Published on : Tuesday, April 19, 2016
‘Free’ is the magic number when it comes to visitor attractions in Scotland, according to new research by Glasgow Caledonian University’s (GCU) Moffat Centre for Travel and Tourism Business Development.
Findings from the Centre’s annual Visitor Attraction Monitor showed free admissions welcomed more than double the number of visitors as paid admissions in 2015, despite over half of Scotland’s attractions including an entry charge.
More than 41 million people flocked to free attractions last year, up by 1.6% on 2014. Free Edinburgh attractions such as the National Museum of Scotland and Scottish National Gallery continue to draw huge numbers of visitors, whilst 67% of all Greater Glasgow & Clyde Valley attractions are free admission, amassing more than 17 million visits.
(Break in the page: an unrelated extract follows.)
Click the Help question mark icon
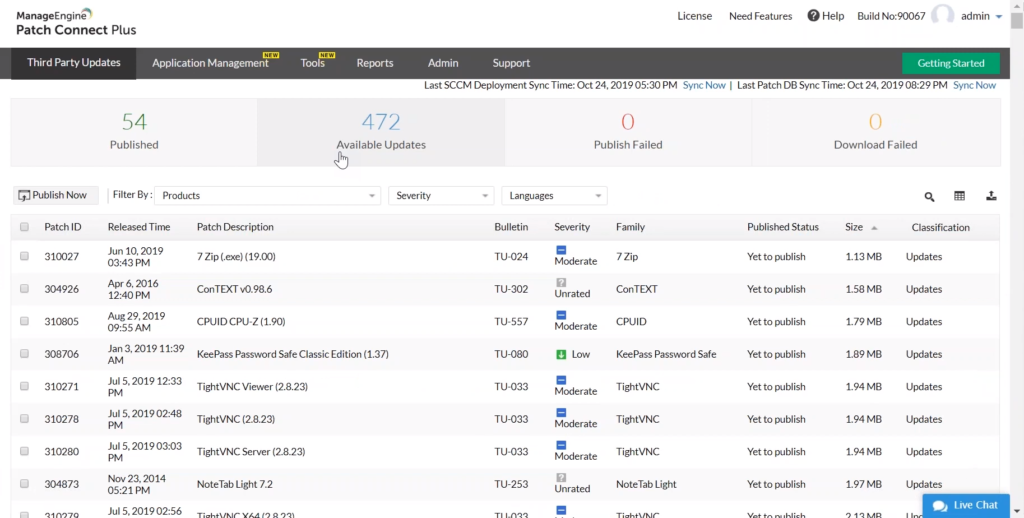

The detailed data, which covers 720 Scottish attractions, showed a 2.2% overall increase across the country, with attractions in the Kingdom of Fife boasting the greatest increase in visitors and the greatest spend per visit.
It also found transport-themed attractions like the Falkirk Wheel, Edinburgh Bus Tours and the Strathspey Steam Railway were particularly popular in 2015, recording a collective 10% increase.
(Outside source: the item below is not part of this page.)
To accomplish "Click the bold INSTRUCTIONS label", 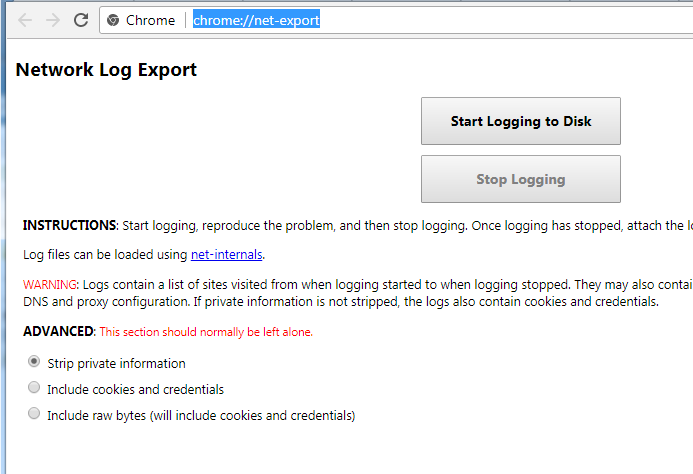I will 70,226.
Professor John Lennon, Director of the Moffat Centre for Travel and Tourism Business Development at GCU, said: “It may come as no surprise that tourists love free attractions, but paid attractions can take solace that overall visit numbers have also increased. Scotland boasts a fantastic breadth of options for tourists and the Visitor Attraction Monitor provides Scottish attractions with detailed, consistent and reliable data to shape their future planning.”
The findings follow the results of the top ten tourist attractions revealed in February, which showed seven Scottish attractions achieved more than one million visitors each. Edinburgh Castle remained Scotland’s most popular attraction overall, with over 1,568,500 visitors.
The Visitor Attraction Monitor, published today, has provided unrivalled annual analysis of Scottish attraction performance since 1999.